Ballarat Writers Inc. Book Review Group

Book review – The Housekeepers, by Alex Hay

Title: The Housekeepers

Author: Alex Hay

Publisher: Headline/Hachette, 2023; RRP: $32.99

Alex Hay has been writing as long as he can remember.  He studied History at the University of York, and wrote his dissertation on female power at royal courts, combing the archives for every scrap of drama and skulduggery he could find, and this knowledge is evident in this, his debut novel, that won the Caledonia Novel Award 2022.

Mayfair, 1906, a Park Lane mansion and a recently dismissed housekeeper combine for an audacious heist orchestrated by a talented and criminally connected group of women.  Never underestimate those below stairs. 

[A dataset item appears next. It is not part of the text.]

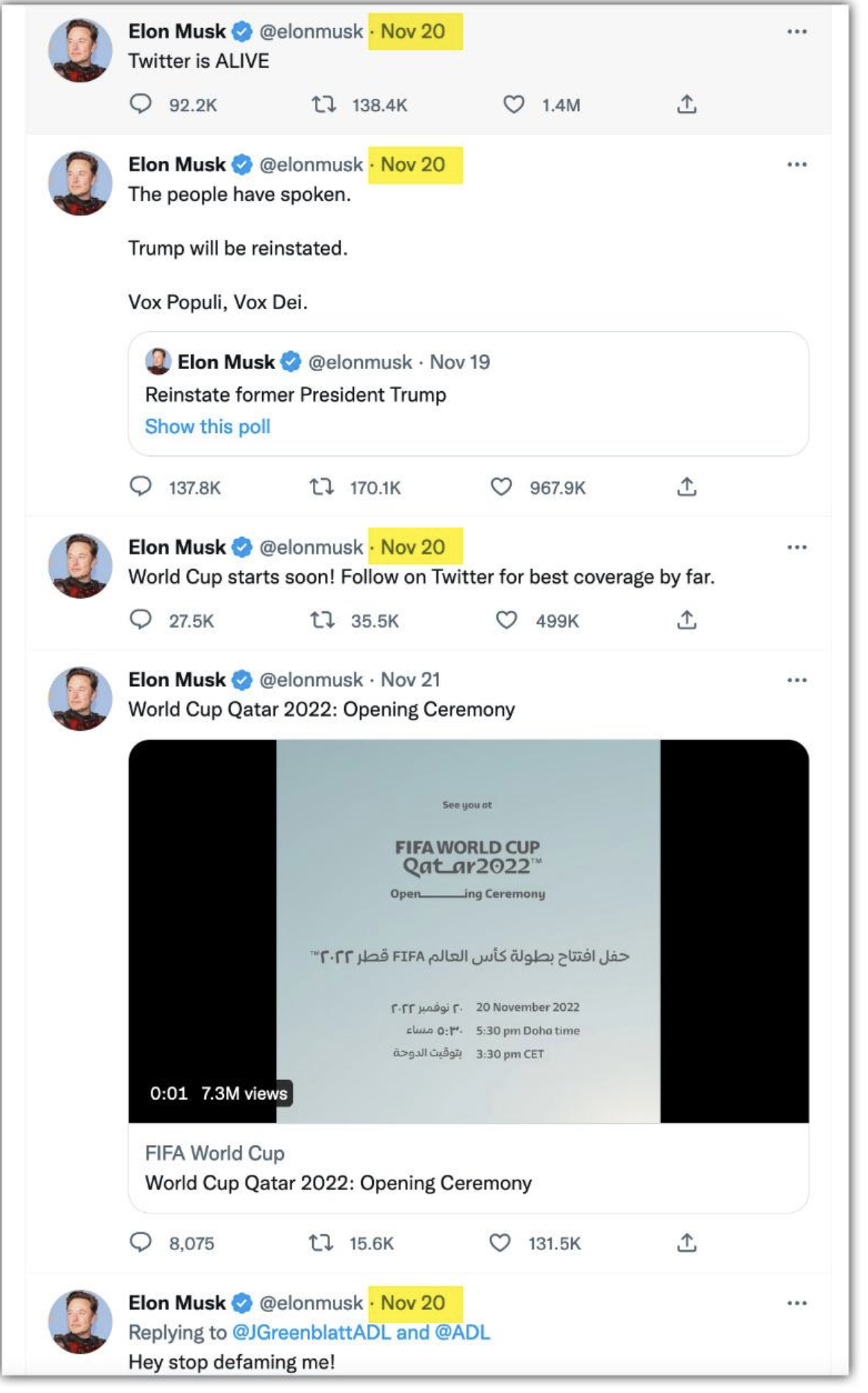Screen dimensions: 868x1393
Task: Share the World Cup starts soon tweet
Action: coord(687,620)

A combination of Ocean’s Eleven and Upstairs, Downstairs, this is an engaging novel with a well-developed plot and characters.  The heist is not just a matter of monetary gain or simple revenge for some of the characters.  As dark and long-held secrets emerge, the stakes become higher and higher. 

Alex Hay talks about The Housekeepers

@ the bookstorm podcast

The plan is to strip the mansion of all its goods on the night the former employer holds the ball of the season.  Seven women; two former housekeepers, a seamstress, a black-market queen, an actress and the amazing duo of Jane 1 & 2 all have skills to offer, scores to settle and everything to gain. 

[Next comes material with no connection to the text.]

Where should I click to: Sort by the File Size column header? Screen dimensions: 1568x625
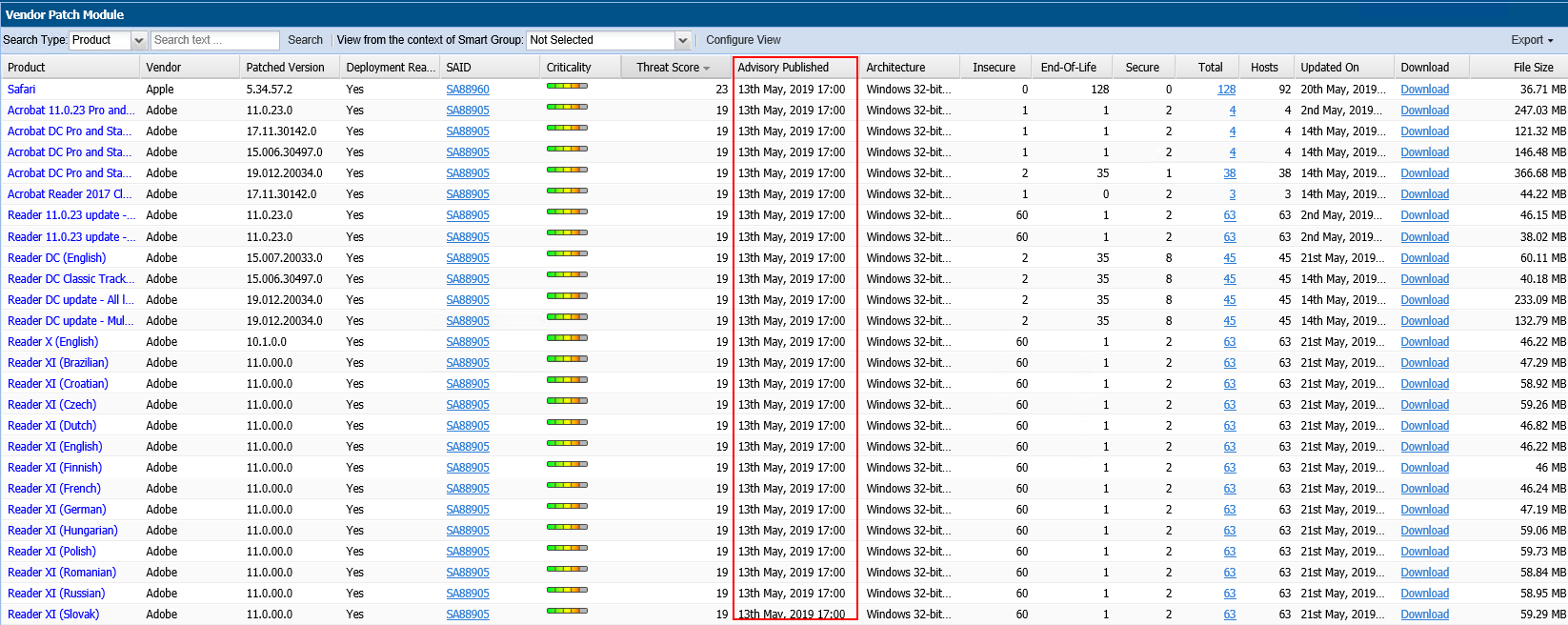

Well written, well researched and set against a background of new technology, social change, suffragettes, and political conflict.  A fun read with depth and insights into the glamorous world of the newly and the established rich and those who serve them. 

Reviewed by: Marian Chivers, August, 2023

Ballarat Writers Inc. Book Review Group

Review copy provided by the publisher

  • Maria Chivers has a lifelong interest in reading and writing with her work and study involving books from children’s literature to post-graduate studies.

Book review — One Punch, by Barry Dickins

Title: One Punch: The tragic toll of random acts of violence

Author: Barry Dickins

Publisher: Hardie Grant, 2020

The author

Barry Dickins is a well-known Australian author, journalist, playwright, actor, artist and educator. He is the author of numerous books – fiction, memoirs, non-fiction, collections of essays – and plays.

In 1995 he was awarded the Louis Esson Prize for Drama for his stage play Remember Ronald Ryan, and the Amnesty Prize for Peace through Art.

The book

Barry Dickins writes of the random acts of violence perpetrated upon individuals, and looks at the gratuitous violence witnessed daily within our society. He researches ‘one punch’ deaths – whereby one punch to a victim results in their death. He describes the history of the events, the perpetrators, the court cases and the verdicts, and interviews the families of the victims.

In Barry’s search for information and understanding, he speaks with witnesses, medical staff who attend the victims of violence, school teachers, a former judge and a priest.  

Unable to interview the offenders, he wonders at their remorse.

Research update: 127 Australians killed by coward punches since 2000

JENNIFER SCHUMANN, VIFM/MONASH UNIVERSITY,2019

The author describes, in down-to-earth prose, the many acts of violence seen within society, including unprovoked attacks perpetrated on vulnerable people and property, and aggressive acts by motorists.

Throughout the book, Barry looks back on a safe and loving childhood and ponders the differences between those earlier years and now.

Violence touches Barry’s life when a family member, out walking with friends, is brutally attacked by a group of young men.  This leaves Barry with a ‘revolving disbelief’ that anyone would want to do harm to an innocent person.

Stop the Coward Punch

DANNY GREEN’S FIGHT AGAINST ONE-PUNCH ATTACKS

Reading this book was like sitting down with a long-time friend and listening as he tells his story in a gentle and caring way.  Barry writes of the violence and trauma in such a manner the reader is not traumatised by the reading. Instead we come to an understanding of the complexity of this subject.

Barry does not offer a solution, nor does he try to solve the question of why these things are happening – for who can?  But he has opened our eyes to it.

One Punch is a book that needs to be read.